But please don't think I am complaining, because it is a really terrific book, and far better for what I wanted (filling in my utter lack of knowledge about what goes "before" Philip/Alexander, the Persian Empire, Carthage etc). Kriwacek takes us back to the very start of civilisation in Mesopotamia and goes on from there. On the way he shakes very thoroughly any sense of Western superiority that readers may still have as he recounts how writing, science, art and architecture were forging ahead here when the inhabitants of Europe were clinging to a very marginal existence. The story of each of the major cities and its type of civilisation is told carefully by reference to excellent sources, and with scrupulously fair recognitiion of where the main areas of controversy lie. What is more it does all link into Babylon, bacuse he shows how each step in the development in Mesopotamia manifested itself within the Babylonian culture when it finally developed (an odd thought, given how early it was).

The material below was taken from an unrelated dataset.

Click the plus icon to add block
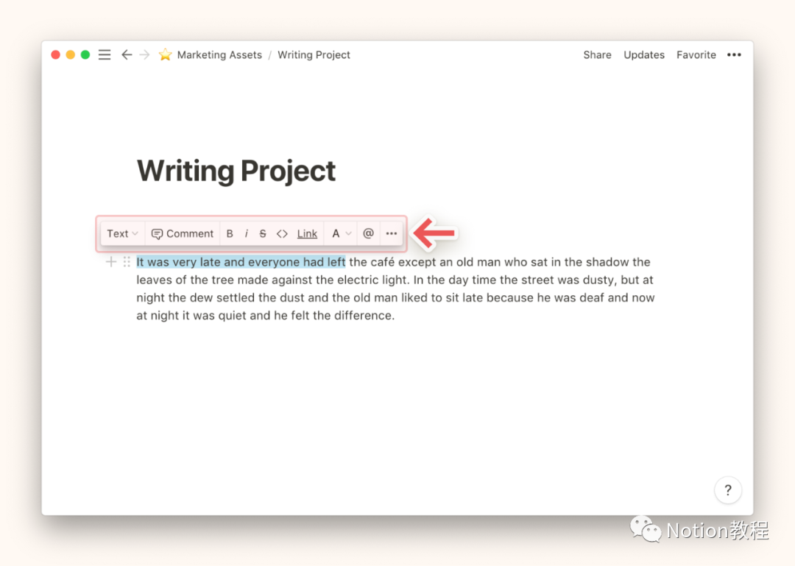 111,262
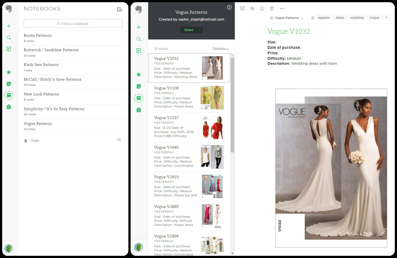
Task: Star the note as a shortcut in note toolbar
Action: pyautogui.click(x=252, y=8)
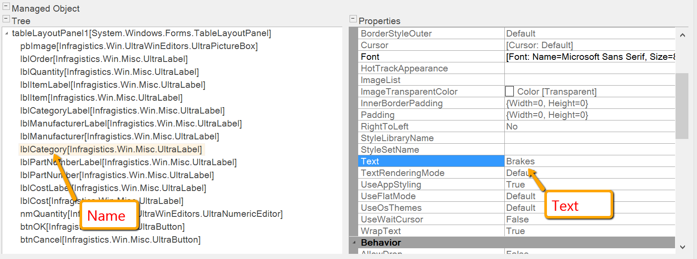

Kriwacek writes hugely well and engagingly - it appears that his route to writing the book was essentially the curiosity which brought me to reading it (what went before X and Y?) but from the point of view of someone who knows the area as it is now, well (though his BBC work). It may just be good writing but the book conveys a sense of enjoyment in the discoveries and enthusiasm which make you feel that he simply loved the research - jokes about textual infelicities, and asides about impressions which a text conveys mean that the stories leap from the page. I am generally very sniffy about modern parallels, but the ones he used were clever, well chosen and not over done - indeed given the gaps in material I found them positively helpful in assisting one to recreate the picture.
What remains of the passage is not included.